My colleague Tim Kelsey, who runs courses on the Global Payroll Response, reports that new regulations have been coming in almost daily, with both broad and deep implications for payroll. Although the UK is fairly unique – in Europe at least – in setting up a scheme very quickly from scratch for the purpose of job retention, many other countries around the world have been updating existing regulations in response to Covid-19.

China, one of the first to respond, warned employers not to terminate contracts due to Covid and ordered high severance payments if employees were laid off. France and Germany have used existing schemes for part-working to support their businesses through the crisis. And although it should be noted that these heavily unionised countries with their wide use of collective labour agreements have an inherently greater responsibility for job retention than others, there are also schemes around the world that provide funds directly to employers, including the $1 trillion economic stimulus plan in the US.

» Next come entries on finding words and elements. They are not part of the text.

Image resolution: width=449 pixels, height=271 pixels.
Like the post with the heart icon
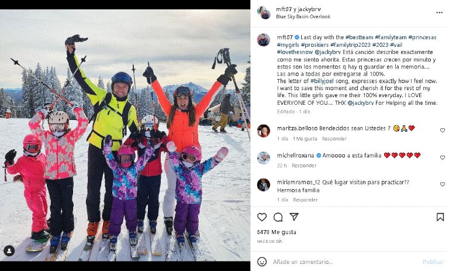click(x=262, y=217)
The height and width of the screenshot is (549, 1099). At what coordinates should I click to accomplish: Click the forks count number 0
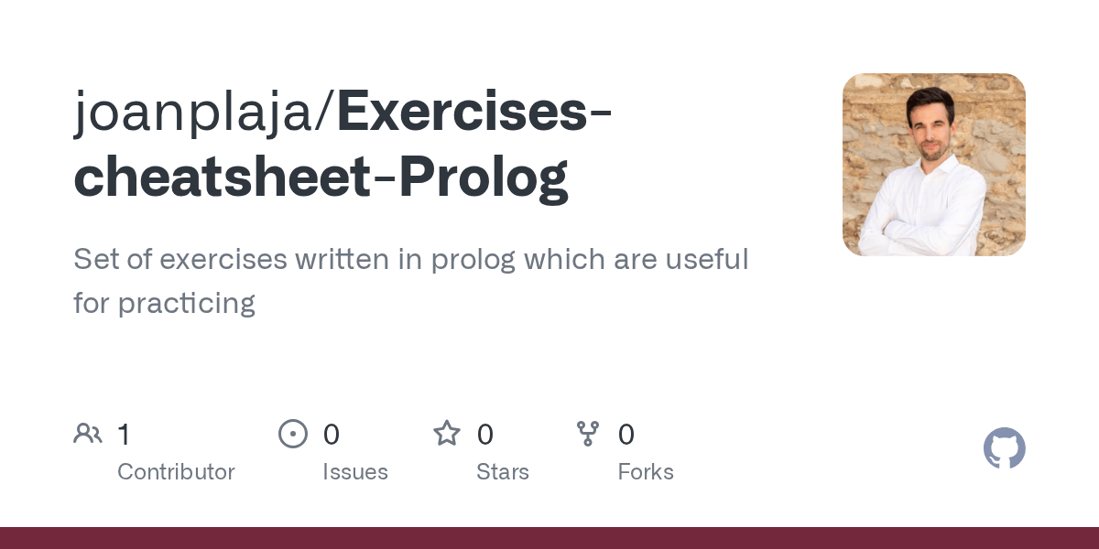[626, 434]
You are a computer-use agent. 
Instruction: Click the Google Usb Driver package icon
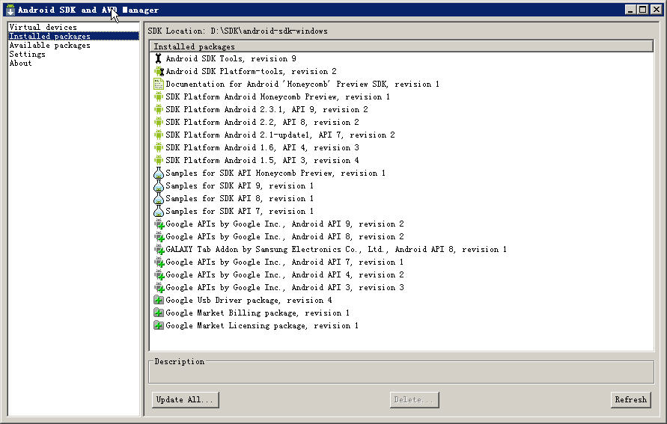click(x=158, y=300)
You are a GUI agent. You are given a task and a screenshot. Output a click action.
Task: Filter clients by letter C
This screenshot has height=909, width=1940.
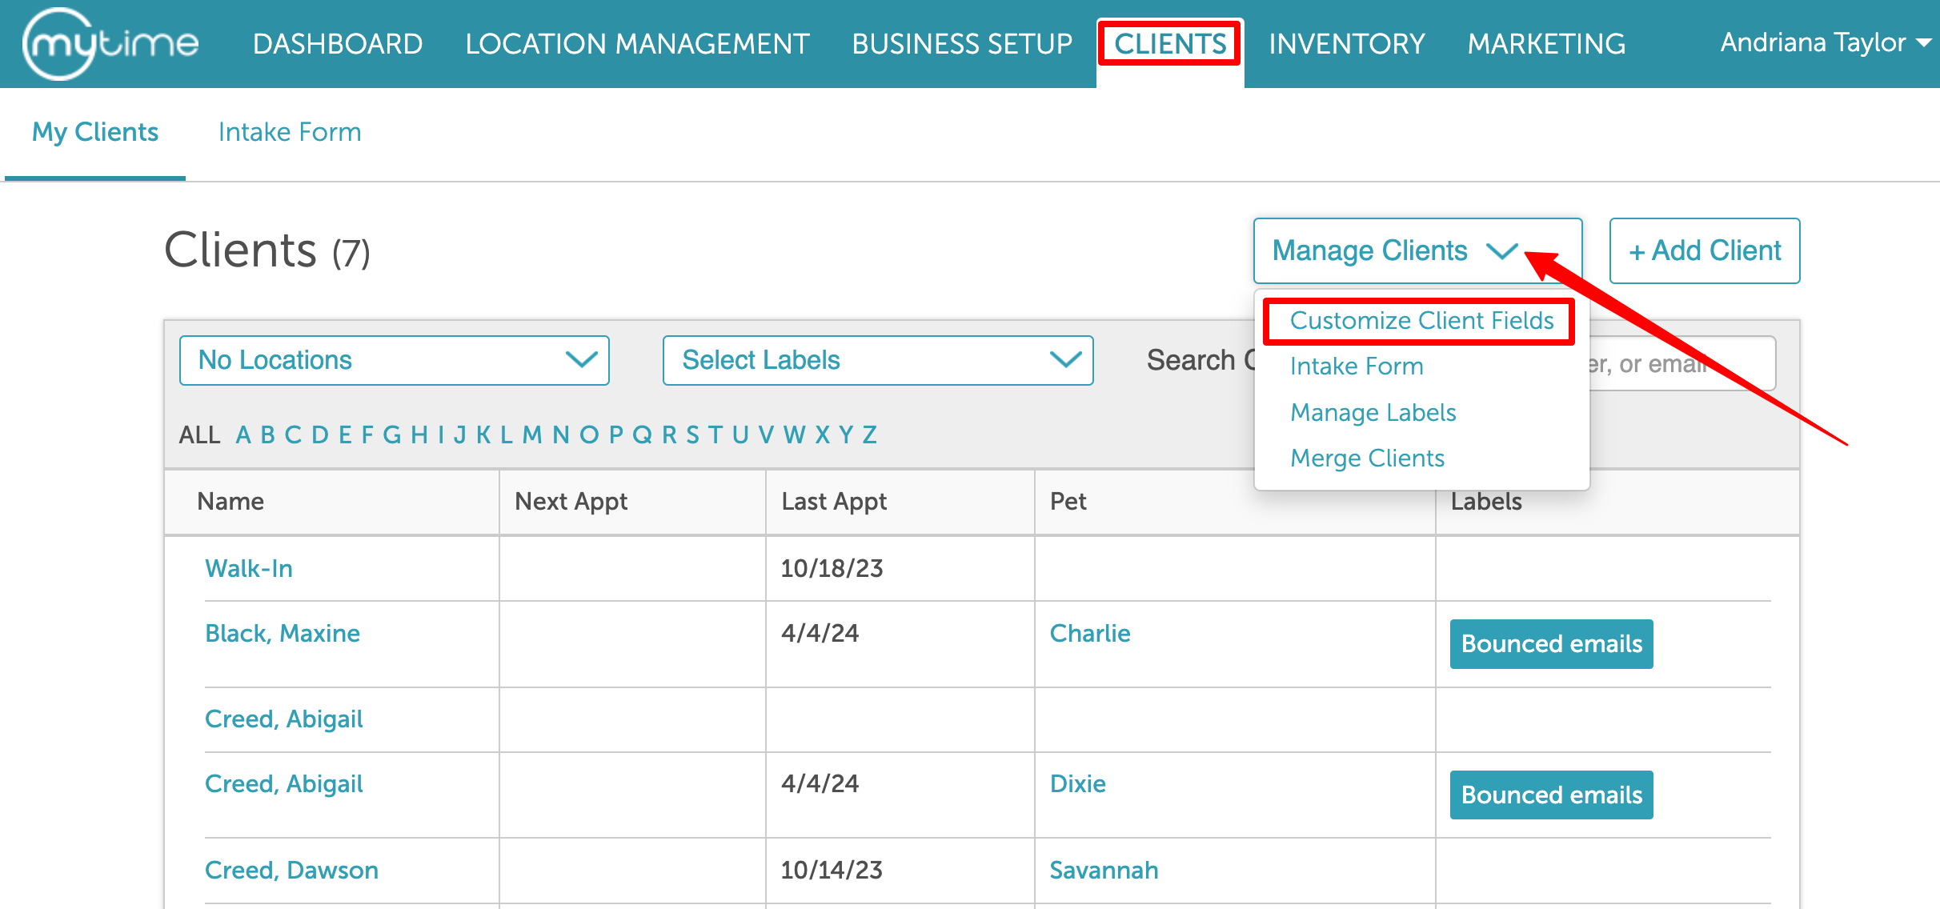coord(293,435)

But while these are unprecedented times, this is not unprecedented work for payroll professionals. Just before this crisis, payroll managers across Europe, for example, were trying to get to grips with the payroll implications of Brexit due to changes in cross-border social insurance agreements. And before that, they were looking at the impact of different tax treatments of employees in the devolved nations of Scotland, Wales and Northern Ireland.

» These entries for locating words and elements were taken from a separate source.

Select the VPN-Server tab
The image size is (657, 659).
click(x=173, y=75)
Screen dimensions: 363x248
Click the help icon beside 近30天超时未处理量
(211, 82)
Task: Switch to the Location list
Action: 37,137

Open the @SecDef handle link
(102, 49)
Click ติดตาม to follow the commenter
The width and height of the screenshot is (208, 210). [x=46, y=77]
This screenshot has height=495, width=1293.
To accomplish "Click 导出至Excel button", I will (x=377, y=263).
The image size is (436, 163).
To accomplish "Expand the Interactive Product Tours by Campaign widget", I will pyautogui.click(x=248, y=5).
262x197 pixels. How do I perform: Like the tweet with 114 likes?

Automation and digitalisation won’t help with negotiating these increasingly complex statutory regulations. And nor will outsourcing vendors – although they can help in providing information and guidance. But as systems and processes are increasingly automated and connected and the day-to-day number crunching of payroll is managed by computers and robots, payroll professionals are freed up to concentrate on more strategic projects. Like safeguarding employee income through a crisis, calling on the resources at their disposal in information and transaction support. Or supporting employees directly in investigating implications for their individual pay packets.

Payroll professionals at both global, regional and local country level need both the ability to see the bigger picture and to know where to go to find the finest level of detail. This takes a certain kind of enquiring mind, a willingness to gather enough knowledge and expertise to oversee the day to day running of payroll without getting sucked into checking every single transaction. It requires an ability to grasp the important points of a benefits scheme without needing to micro-manage it for every single employee.

And most appropriately for the current time, it requires a cool head in a crisis. To be prepared to work extra hours to meet those ever-looming deadlines but also to work smartly so that you are not overwhelmed.